Regularity of eigenfunctions of a self-adjoint differential operator in Gilbarg-Trudinger

Question

Let $\Omega$ be a bounded smooth domain, $Lu = D_i \left( a^{ij} (x) D_ju \right)$, and two constants $\lambda, \Lambda > 0$. Suppose the coefficient $a$ is measurable, symmetric, and satisfies $$ a^{ij} \xi_i \xi_j \ge \lambda \vert{\xi} \vert^2 \quad \text{ and} \quad \sum_{i,j}^{} \vert{a^{ij}(x)}\vert \le \Lambda^2, $$ for all $x \in \Omega, \xi \in \mathbb{R}^n$. However, $a$ can be discontinuous and not belong to any $VMO$ or $BMO$ spaces.

Let $u \in W^{1,2}(\Omega)$ be a weak solution of $Lu = g$ for $g \in L^{q/2},~ q > n$. Denote by $\mathtt{data} = (\lambda,\Lambda,n,q)$. Then Theorem 8.15 in Gilbarg-Trudinger, Elliptic Partial Differential Equations of Second Order, says that $$ \Vert u \Vert_{L^{\infty}(\Omega)} \le C (\mathtt{data}) \left( \Vert u \Vert_{L^2(\Omega)} + \Vert g \Vert_{L^{q/2}(\Omega)} \right), $$ and Theorem 8.24 in the same book says that for any $\Omega' \subset \Omega$, $$ \Vert u \Vert_{C^{\alpha} \left( \Omega' \right)} \le K (\mathtt{data}, \text{dist}(\Omega',\Omega)) \left( \Vert u \Vert_{L^2(\Omega)} + \Vert g \Vert_{L^{q/2}(\Omega)}\right). $$

On page 214, after Theorem 8.37, the authors claim that solutions $w \in W^{1,2}_0(\Omega)$ of the eigenvalue problem $$ Lw + \sigma w = 0, $$ belong to $L^{\infty} (\Omega) \cap C^{\alpha}(\Omega)$, thanks to the above theorems 8.15 and 8.24.

My question: If $2 \le n \le 4$, then by Sobolev embedding, we have $w \in W^{1,2}_0 \hookrightarrow L^{q/2}$ for some $q > n$. Therefore, we can apply theorems 8.15 and 8.24. What about the case $n \ge 5$?

Any insights or references are appreciated! Thank you.

Answer 1

I recommend Luigi Orsina's Lecture Notes. They are beautifully written, and page 24 you will read Stampacchia's approach, which is (in my view) more elegant than Moser iterations and gives you the result you need in a jiffy.

Answer 2

I'm sorry I ignore the condition of $a_{ij}$, but there is a Moser's iteration for $-\Delta u + V(x)u=0$. For instance, see Struwe's Variational Methods Appendix B lemma B.3. And I think this iteration doesn't need the continuous of $a$.
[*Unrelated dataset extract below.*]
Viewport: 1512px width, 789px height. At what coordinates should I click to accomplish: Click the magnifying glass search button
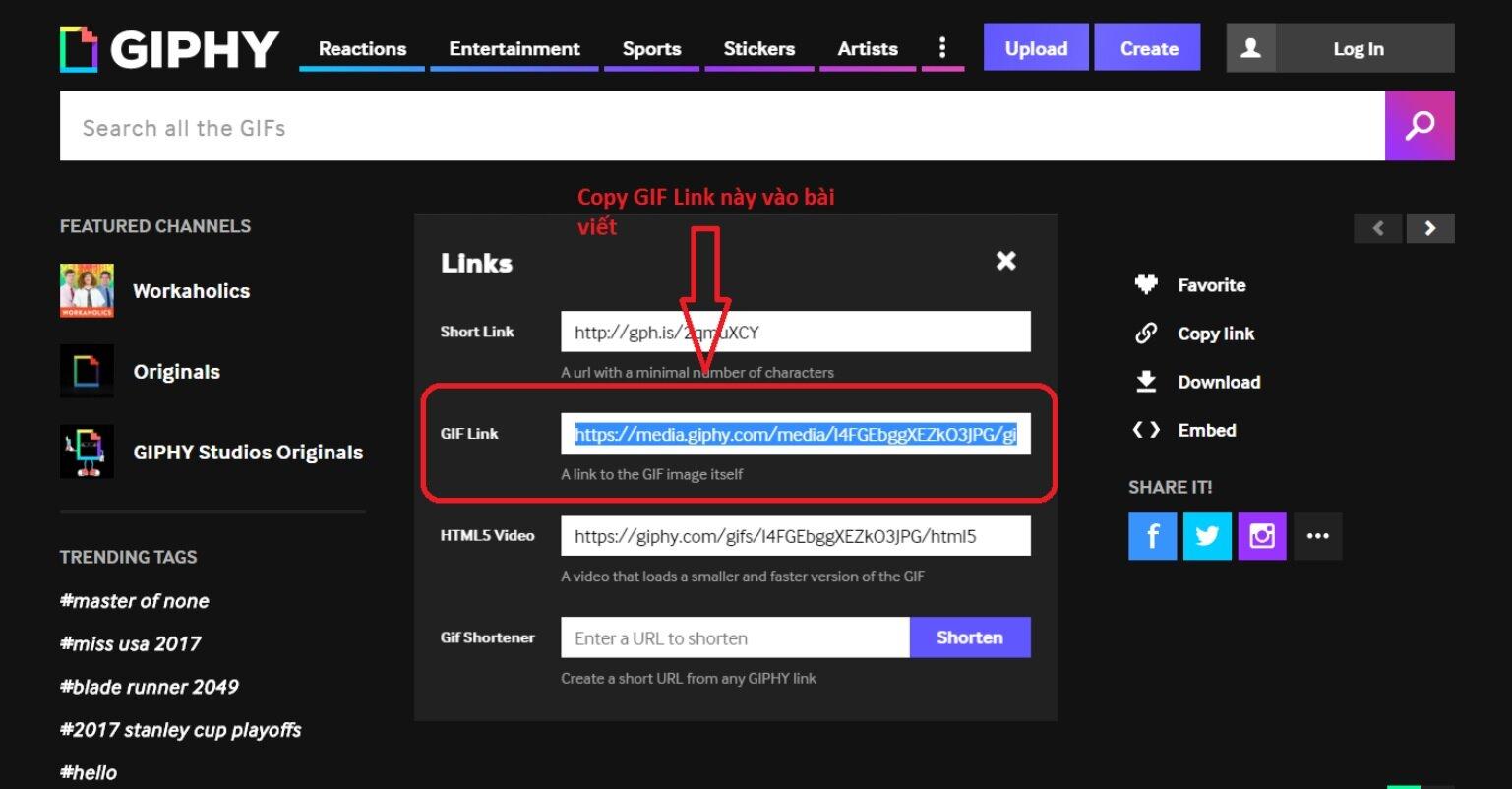tap(1419, 126)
More precisely, integral the equation $Lu+cu=0$ by $u\min\{|u|^{2s}, M^2\}\in H_{0}^{1}(\Omega)$, then we have $$\int a^{ij}u_i u_j \min\{|u|^{2s}, M^2\} +\frac{s}{2}\int _{|u|^s\leq M} a^{ij} (|u|^2)_i (|u|^2)_j|u|^{2s-2}\leq c\int |u|^2\min\{|u|^{2s},M^2\}.$$ For $s$ small enough such that $u\in L^{2+2s}(\Omega)$ we have $$\int a^{ij}u_i u_j \min\{|u|^{2s}, M^2\} \text{ is bounded uniformly with} ~M.$$ Hence let $M\to \infty$, we have $$\int |D|u|^{s+1}|^2<\infty,$$ which means, by Sobolev embedding, $u\in L^{\frac{(2s+2)n}{n-2}}(\Omega)$. By iteration, you can obtain that $u\in L^{q}(\Omega)$ for all $q>1$.